GSoC @ Git Final Report

6 minute read

My GSoC project: More Sparse Index Integrations

My proposal: GSoC 2022 Git Contributor Proposal

Previous blogs: GSoC Week 1
GSoC Week 2
GSoC Week 3 - 4
GSoC Week 5 - 6
GSoC Week 7 - 8
GSoC Week 9

Summary

During my GSoC project, I was trying to integrate a series of commands with sparse index. There are three commands that I’ve been working on: git-mv, git-rm, and git-grep. I’ll explain what the situation was, what I’ve done, and what is the result for each command.

git-mv

  • Series “out-to-in” (in branch ‘master’)
    GitHub branch
    Mailing list
    mv: add check_dir_in_index() and solve general dir check issue mv: use flags mode for update_mode mv: check if exists in index to handle overwriting mv: check if out-of-cone file exists in index with SKIP_WORKTREE bit mv: decouple if/else-if checks using goto mv: update sparsity after moving from out-of-cone to in-cone t1092: mv directory from out-of-cone to in-cone t7002: add tests for moving out-of-cone file/directory

  • Series “in-to-out” (in branch ‘next’)
    GitHub branch
    Mailing list
    mv: check overwrite for in-to-out move advice.h: add advise_on_moving_dirty_path() mv: cleanup empty WORKING_DIRECTORY mv: from in-cone to out-of-cone mv: remove BOTH from enum update_mode mv: check if <destination> is a SKIP_WORKTREE_DIR mv: free the with_slash in check_dir_in_index() mv: rename check_dir_in_index() to empty_dir_has_sparse_contents() t7002: add tests for moving from in-cone to out-of-cone

git-rm

  • Series “sy/sparse-rm” (in branch ‘master’)
    GitHub branch
    Mailing list
    rm: integrate with sparse-index rm: expand the index only when necessary pathspec.h: move pathspec_needs_expanded_index() from reset.c to here t1092: add tests for `git-rm

git-grep

  • Series “sy/sparse-grep” (in branch ‘seen’)
    GitHub branch
    Mailing list
    builtin/grep.c: walking tree instead of expanding index with –sparse builtin/grep.c: integrate with sparse index builtin/grep.c: add –sparse option

Notice that this report is trying to be brief, as all the information is better preserved in the corresponding commit messages. View the commits and their messages for better context and analysis.

git-mv

Situation

When I was trying to integrate git-mv with sparse index, I noticed some interesting behaviors playing with the command. I realized that when moving a file across the cone boundary, namely moving from inside of cone to outside of cone, or vice versa, Git did not check whether the resulting file complies with the sparse-checkout definition. For example, in command git mv <f1> <f2>, if <f1> is out-of-cone and <f2> is in-cone, Git should check out the resulting file. In conclusion, the compatibility between git-mv and sparse-checkout was not ideal.

What I’ve done

  1. git-mv from out-of-cone to in-cone

Before this series, running git mv <f1> <f2>, with <f1> being out-of-cone and <f2> being in-cone, Git errored because it cannot locate <f1> in the working tree.

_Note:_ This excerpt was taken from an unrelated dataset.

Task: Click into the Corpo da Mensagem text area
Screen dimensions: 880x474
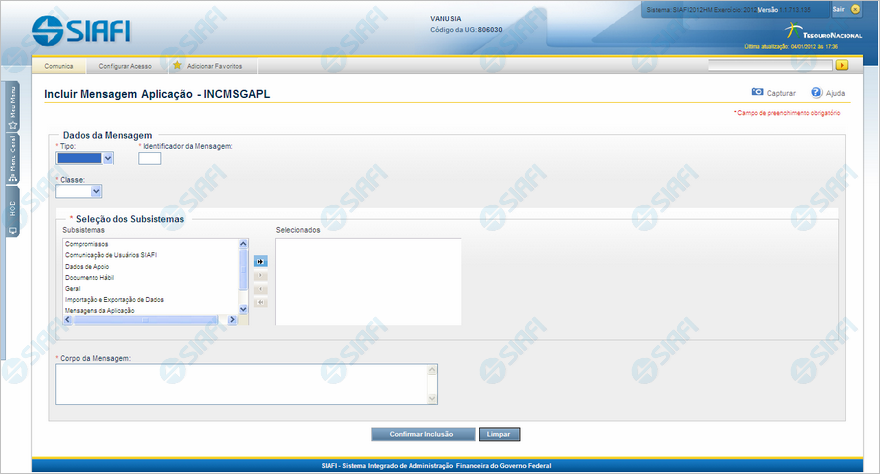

Changes are made so that when <f1> (either a regular file or a directory) is out-of-cone, and when --sparse switch is used, Git checks the index to see if <f1> exists and move it to the destination in the index, and check out the file/directory to the worktree.

  1. git-mv from in-cone to out-of-cone

Before this series, running git mv <f1> <f2>, with <f1> being in-cone and <f2> being out-of-cone, was not possible, mainly because <f2> is a destination that does not exist in the worktree.

Changes are made so we can make such move. When such move is a clean move, i.e. <f1> has no unstaged changes, Git now moves <f1> to <f2> in the index, then deletes <f1> from the worktree and turns on its CE_SKIP_WORKTREE bit (as it is now out-of-cone). A dirty move should move <f1> to <f2>, both in the worktree and the index, but should not remove the resulting path from the working tree and should not turn on its CE_SKIP_WORKTREE bit.`

Results

git-mv can now handle out-to-in and in-to-out moves and is more compatible with sparse-checkout.

There are still left-over-bits for git-mv:

  1. out-to-out move.

What happens when both <f1> and <f2> are out-of-cone locations? I honestly don’t know, but this is the next question I’ll dig.

  1. sparse index integration.

After the out-to-out move, we can try to integrate git-mv with sparse index. It’ll be interesting to see how the new across cone logics react with sparse index.

git-rm

Situation

git-rm was relatively compatible with sparse-checkout when I saw it. So the integration with sparse index was started without much hindrance.

What I’ve done

Before my patches, git-rm expands a sparse index unconditionally, which is expensive. I reused an existing method pathspec_needs_expanded_index() to determine if a pathspec needs a full index. Now, when the pathspec does not match things outside of sparse-checkout definition, Git does not expand the index unnecessarily.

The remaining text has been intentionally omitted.